Еще одна пауза или та же самая, но не угасшая. Потом она повернулась, сделала несколько шагов к двери и ушла.

Он нашел свой табак на тумбочке у кровати, скрутил сигарету и закурил, хотя на химическом одеяле уже был ужасный коричневый волдырь от упавшего пепла.

Он услышал, как отъехала ее машина.

Он боялся, вот что это было. Он знал, что она не должна знать о его страхе, и изо всех сил пытался скрыть это от нее, но боялся; и более всего он боялся ее, боялся ее уверенности, что ему есть, из чего выбирать, есть, что просить от жизни, есть, о чем договариваться. Конечно, невозможно было сказать: нет, он совершенно уверен, что выбирать не из чего, по крайней мере ему, что это его особое состояние или работа — ждать, что с ним станет, и понимать, что это такое, когда оно произойдет. Звучало смешно, но так оно и было; он верил в выбор не больше, чем верил в судьбу. В самом лучшем случае он мог надеяться, что узнает собственную историю, по мере того как она будет развертываться, свою дорогу, по мере того как она будет возникать у него под ногами, и он сможет пойти по ней.

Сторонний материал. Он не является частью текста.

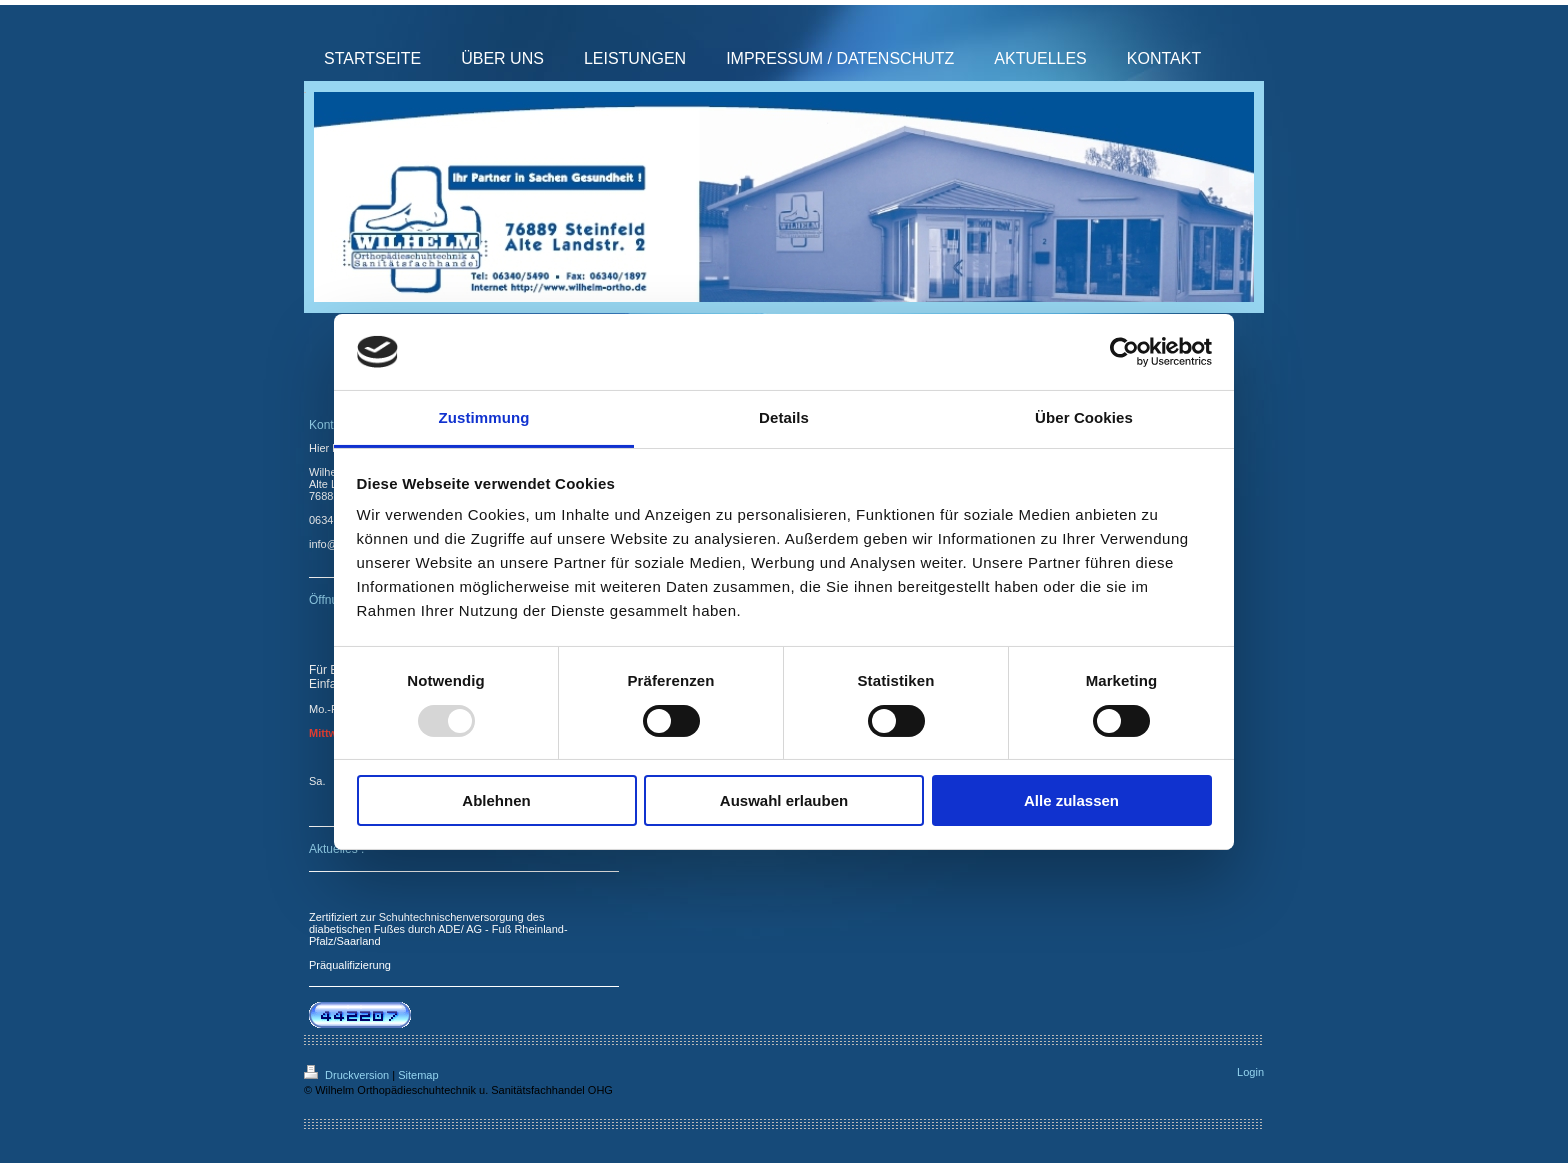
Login (1250, 1072)
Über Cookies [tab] (1084, 417)
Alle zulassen (1071, 800)
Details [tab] (784, 417)
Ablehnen (496, 800)
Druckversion (348, 1075)
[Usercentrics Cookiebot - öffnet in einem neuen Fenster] (1124, 352)
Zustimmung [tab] (484, 417)
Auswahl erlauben (784, 800)
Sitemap (418, 1075)
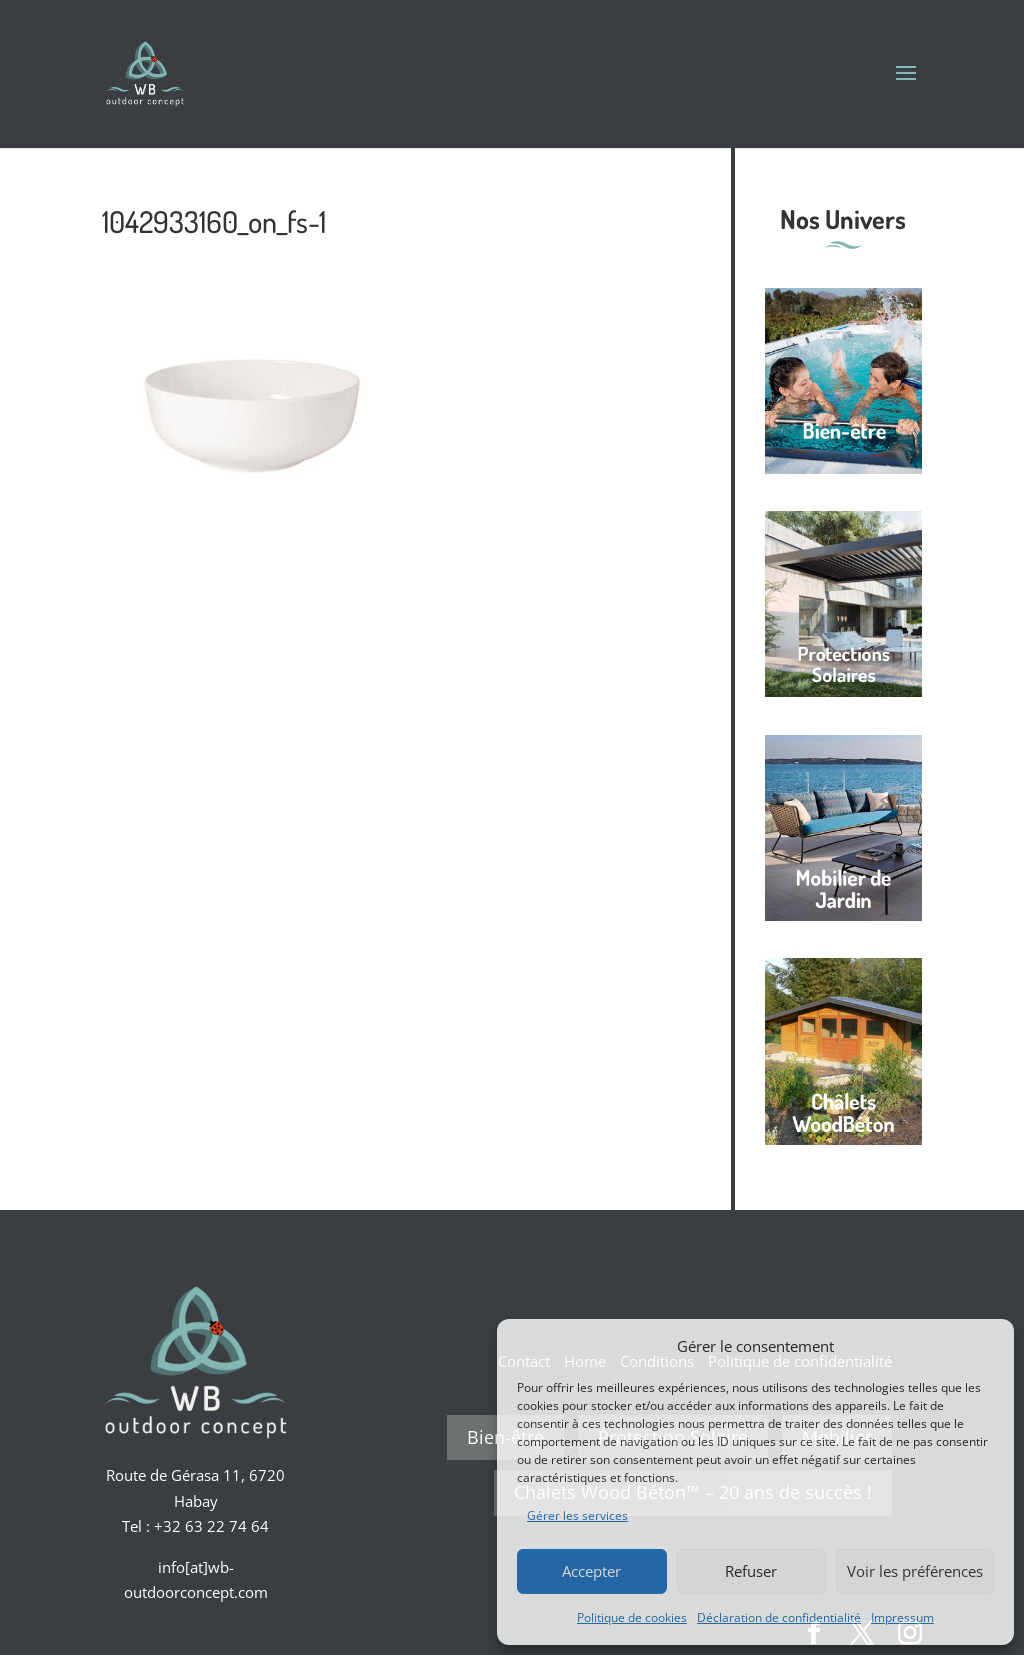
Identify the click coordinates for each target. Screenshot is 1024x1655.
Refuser (751, 1571)
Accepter (591, 1571)
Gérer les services (577, 1515)
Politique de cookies (632, 1617)
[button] (984, 1346)
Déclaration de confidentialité (779, 1617)
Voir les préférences (915, 1571)
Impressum (902, 1617)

Но если нет такой дороги, что тогда? Как прорубить ее, какую огромную потребность для этого надо иметь, какую несомненную нужду или желание? Чего он хочет от нее? Почему она сказала, что ей нужно знать? Ясно, что она оттолкнет его, если он не ответит. Будет ли это плохо? Как, черт возьми, ему узнать? Кажется, в его истории совсем нет места для такого человека, как она, и как он может ей это сказать? Она в ответ скажет, что он должен создать новую историю, как будто это так просто. Проще пареной репы.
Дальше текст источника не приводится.